Lingo—A Streamlined Video Translation Workflow Tool

Increasing the amount of videos published internationally was a company-wide priority for 2017. Translating videos was a key element of the strategy for meeting this objective. My team was given six months to improve the video translation workflow.


  • Product Design
  • Product Strategy

Lingo logo designed in collaboration with Celine Chang.

Defining the MVP

Tasty was our most popular video brand at the time, and the most lucrative opportunity for international expansion. Tasty recipe videos follow a strict format: they are shot from overhead, feature the recipe as on-screen text, and have no dialogue. Our MVP would focus on translating Tasty videos.Tasty was our most popular video brand at the time, and the most lucrative opportunity for international expansion. Tasty recipe videos follow a strict format: they are shot from overhead, feature the recipe as on-screen text, and have no dialogue. Our MVP would focus on translating Tasty videos.

User Research

We spent the first month learning as much as we could about the translation workflow. We started by interviewing our stakeholders: the international Social Media Editors (SMEs) who would request video translations for their markets, and the Los Angeles based Video Adaptation Editors (VAEs) in Los Angeles who produced the translated video. We then audited the tools used at each step in the process.

The translation workflow at the time involved two teams, and spanned several tools. The process begun with the international SMEs who would request video translations for their markets. The on-screen text in the requested video would be transcribed by an Amazon Turk. The SMEs would then translate the transcript. Once the translation was complete, the VAEs in Los Angeles would use the transcript and premier files for the original video to produce the translated video. The translated video would then be reviewed by SMEs. After the review, the translated video was ready for publishing by the SME.

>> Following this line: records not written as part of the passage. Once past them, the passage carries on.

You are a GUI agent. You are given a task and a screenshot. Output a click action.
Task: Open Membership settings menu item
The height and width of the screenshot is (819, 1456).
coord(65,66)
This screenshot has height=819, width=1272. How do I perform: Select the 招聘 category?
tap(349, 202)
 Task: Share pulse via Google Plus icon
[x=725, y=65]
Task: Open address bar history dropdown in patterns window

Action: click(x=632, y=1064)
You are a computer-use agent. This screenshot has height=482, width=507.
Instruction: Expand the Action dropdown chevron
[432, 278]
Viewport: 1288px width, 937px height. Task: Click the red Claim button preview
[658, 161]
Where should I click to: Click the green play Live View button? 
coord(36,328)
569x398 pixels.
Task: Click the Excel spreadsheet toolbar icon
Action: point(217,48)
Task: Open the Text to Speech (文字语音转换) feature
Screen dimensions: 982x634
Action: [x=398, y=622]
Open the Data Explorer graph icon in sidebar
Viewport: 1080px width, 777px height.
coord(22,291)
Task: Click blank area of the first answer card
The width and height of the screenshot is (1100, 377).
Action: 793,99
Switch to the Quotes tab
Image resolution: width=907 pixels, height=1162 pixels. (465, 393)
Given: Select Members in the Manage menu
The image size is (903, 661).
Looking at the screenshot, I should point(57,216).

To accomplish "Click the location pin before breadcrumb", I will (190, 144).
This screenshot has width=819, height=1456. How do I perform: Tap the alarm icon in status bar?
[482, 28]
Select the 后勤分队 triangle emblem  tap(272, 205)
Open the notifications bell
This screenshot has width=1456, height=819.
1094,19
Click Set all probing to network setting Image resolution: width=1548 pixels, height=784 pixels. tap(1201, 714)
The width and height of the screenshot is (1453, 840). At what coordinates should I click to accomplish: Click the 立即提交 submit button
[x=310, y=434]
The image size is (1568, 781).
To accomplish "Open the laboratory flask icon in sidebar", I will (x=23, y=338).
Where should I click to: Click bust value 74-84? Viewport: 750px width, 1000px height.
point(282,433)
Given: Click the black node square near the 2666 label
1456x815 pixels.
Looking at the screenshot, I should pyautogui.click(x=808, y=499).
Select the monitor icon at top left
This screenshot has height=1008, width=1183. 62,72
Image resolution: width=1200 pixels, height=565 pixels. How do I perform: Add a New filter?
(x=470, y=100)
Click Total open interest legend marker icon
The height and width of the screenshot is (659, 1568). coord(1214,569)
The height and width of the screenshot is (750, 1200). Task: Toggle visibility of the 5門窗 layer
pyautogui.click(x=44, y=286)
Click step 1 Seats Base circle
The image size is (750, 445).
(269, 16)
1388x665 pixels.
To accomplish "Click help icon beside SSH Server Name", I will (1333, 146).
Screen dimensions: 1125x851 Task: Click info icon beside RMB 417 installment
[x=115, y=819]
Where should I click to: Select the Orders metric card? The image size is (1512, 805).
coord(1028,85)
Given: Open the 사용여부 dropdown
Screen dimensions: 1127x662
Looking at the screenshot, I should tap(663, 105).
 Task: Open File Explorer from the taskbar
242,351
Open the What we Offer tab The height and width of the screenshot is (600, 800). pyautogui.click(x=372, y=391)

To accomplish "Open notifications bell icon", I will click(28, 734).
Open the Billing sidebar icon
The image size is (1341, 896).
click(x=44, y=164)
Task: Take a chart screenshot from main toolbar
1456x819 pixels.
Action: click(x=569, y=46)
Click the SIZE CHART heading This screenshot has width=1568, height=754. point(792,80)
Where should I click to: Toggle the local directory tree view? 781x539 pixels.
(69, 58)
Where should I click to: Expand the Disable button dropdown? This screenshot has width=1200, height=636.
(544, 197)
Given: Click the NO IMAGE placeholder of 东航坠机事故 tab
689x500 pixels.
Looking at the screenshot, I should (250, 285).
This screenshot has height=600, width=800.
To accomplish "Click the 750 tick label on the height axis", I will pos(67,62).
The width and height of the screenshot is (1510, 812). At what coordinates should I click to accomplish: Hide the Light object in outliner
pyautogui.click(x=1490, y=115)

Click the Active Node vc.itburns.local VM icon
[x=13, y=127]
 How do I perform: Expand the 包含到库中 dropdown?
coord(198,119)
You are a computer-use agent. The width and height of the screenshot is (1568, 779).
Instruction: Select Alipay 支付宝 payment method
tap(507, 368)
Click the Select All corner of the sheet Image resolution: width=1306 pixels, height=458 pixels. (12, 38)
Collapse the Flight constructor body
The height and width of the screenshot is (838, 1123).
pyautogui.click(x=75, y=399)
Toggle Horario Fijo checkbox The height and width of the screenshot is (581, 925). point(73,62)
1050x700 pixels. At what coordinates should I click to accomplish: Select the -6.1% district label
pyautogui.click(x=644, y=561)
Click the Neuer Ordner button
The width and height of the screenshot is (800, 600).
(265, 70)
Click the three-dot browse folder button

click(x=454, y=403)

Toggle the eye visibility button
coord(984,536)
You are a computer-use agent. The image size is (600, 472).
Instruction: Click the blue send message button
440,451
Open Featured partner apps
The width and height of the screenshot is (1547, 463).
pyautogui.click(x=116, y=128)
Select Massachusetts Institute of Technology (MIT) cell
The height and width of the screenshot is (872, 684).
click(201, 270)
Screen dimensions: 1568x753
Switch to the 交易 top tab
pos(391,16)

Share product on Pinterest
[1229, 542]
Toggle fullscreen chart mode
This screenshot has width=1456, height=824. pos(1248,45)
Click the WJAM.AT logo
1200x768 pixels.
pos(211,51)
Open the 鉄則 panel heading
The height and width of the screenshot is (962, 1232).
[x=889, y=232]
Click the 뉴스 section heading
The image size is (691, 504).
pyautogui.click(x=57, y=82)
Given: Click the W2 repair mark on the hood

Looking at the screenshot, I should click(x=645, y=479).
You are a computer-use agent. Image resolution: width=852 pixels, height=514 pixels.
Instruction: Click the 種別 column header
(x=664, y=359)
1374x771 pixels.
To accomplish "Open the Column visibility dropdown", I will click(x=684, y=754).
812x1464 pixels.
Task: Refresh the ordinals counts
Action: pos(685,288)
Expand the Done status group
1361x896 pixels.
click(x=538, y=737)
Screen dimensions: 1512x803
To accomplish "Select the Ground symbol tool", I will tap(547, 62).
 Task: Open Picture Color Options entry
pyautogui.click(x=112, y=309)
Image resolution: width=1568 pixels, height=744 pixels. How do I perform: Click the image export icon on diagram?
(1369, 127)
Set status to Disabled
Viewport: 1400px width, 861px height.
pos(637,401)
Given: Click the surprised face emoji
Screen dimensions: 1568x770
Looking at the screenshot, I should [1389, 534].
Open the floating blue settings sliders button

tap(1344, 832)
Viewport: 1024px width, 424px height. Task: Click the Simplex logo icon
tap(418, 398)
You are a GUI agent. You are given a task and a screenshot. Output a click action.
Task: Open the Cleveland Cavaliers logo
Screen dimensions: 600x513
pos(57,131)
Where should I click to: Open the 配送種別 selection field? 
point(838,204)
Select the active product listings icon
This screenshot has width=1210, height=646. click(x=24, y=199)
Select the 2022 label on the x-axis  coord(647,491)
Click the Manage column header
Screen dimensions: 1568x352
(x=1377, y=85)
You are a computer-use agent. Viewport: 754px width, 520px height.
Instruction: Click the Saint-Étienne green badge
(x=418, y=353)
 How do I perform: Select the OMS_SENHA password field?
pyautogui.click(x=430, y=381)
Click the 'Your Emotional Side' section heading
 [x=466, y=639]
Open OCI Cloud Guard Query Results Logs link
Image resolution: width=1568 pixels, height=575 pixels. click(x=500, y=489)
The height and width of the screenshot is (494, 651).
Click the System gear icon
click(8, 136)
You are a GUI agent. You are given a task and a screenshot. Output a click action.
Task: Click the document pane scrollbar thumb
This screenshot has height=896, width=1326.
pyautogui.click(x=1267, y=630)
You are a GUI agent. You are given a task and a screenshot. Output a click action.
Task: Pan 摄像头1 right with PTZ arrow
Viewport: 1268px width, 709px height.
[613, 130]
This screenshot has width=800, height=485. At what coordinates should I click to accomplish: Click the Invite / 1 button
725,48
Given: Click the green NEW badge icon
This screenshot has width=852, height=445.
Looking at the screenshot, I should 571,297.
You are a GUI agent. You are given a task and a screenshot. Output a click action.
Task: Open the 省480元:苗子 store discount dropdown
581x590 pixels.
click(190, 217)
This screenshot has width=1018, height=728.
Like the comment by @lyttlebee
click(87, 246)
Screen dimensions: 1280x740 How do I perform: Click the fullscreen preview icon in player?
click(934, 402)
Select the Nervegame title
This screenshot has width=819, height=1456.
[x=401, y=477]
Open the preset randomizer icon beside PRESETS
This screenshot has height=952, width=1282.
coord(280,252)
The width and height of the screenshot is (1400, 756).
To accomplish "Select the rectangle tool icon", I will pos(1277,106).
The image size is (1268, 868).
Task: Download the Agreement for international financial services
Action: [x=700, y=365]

Translation Workflow Overview

We identified the following as the key pain points in the workflow

  • The process involved too many tools making it difficult to track the progress of a translation project
  • The transcript quality from the Turks was inconsistent
  • SMEs often translated transcripts without referencing the original videos because switching between the translation spreadsheet and video player was too cumbersome. Meaning SMEs didn’t see their translations in context until the review stage. Due to the time zone differences between the SMEs and VMEs, addressing copyedits could take at least a day or up to two weeks.

MVP Objectives

  • Increase translation output and speed
  • Improve transcript translation accuracy and subsequently reduce number of copyedits during the translated video review
  • Improve transcript quality
  • Provide visibility and accountability by tracking workflow status
  • Reduce the number tools used

Iterating to a Solution

A major benefit of working on internals tools is easy access to users. I made it a priority to involve our stakeholders throughout the design process. We checked in with them regularly; sharing wireframes, prototype and early production builds. This tight feedback loop ensured we were on the right track and our users were invested in the tool.

Optimizing the Workflow

The goal here was to consolidate transcript request, transcript translation, translation request fulfillment into a single tool. Video editing and video review would still be handled in Premier and respectively because replicating their rich feature set would be impossible in the allotted time.

Translation Candidates

To increase the number of videos translated, we had to needed to grow the pool of translation candidates. The requests from SMEs weren’t enough, we needed another source, ideally an automated one. We put our data scientists on the case. After some investigating the performance of past video translations, he created a data model that analyzes published videos and recommends the two markets the video will likely perform the best in when translated. These recommendations were then added to the Translation candidate queue with LingoBot identifier for selection by SMEs.

Early Wireframes

Translation Candidate Queue

Translation Edit Request Queue

Automating Transcription

To increase transcript quality we replaced Amazon Turks with a third-party transcription service. In addition to improved and consistent transcript quality, we also gained the following

  • Significantly faster turn around
  • Capturing start and end time for every occurrence of on-screen text
  • Capturing text with line breaks as they appear on screen
  • Ability to optimize the OCR model for our lexicon

Improving Transcript Translation Accuracy

Our primary goal was to make it easy to reference the original video while translating. We explored a few options for placing the video, and ultimately located it to the right of the transcript, following along as a user scrolled. And when a transcript translation input field is in focus, the video jumps to the point when that text appears. Other notable features were adding video editing notes, indicating transcriptions that should be excluded from the translated video, and basic text formatting.

Early Wireframes

Final Designs

The final view has two modes: translation and reference. The former is primarily used by SMEs for transcript translation, the latter by VAEs when creating the translated video.

Translation Mode

Video jumps to the start time for the in focus transcription.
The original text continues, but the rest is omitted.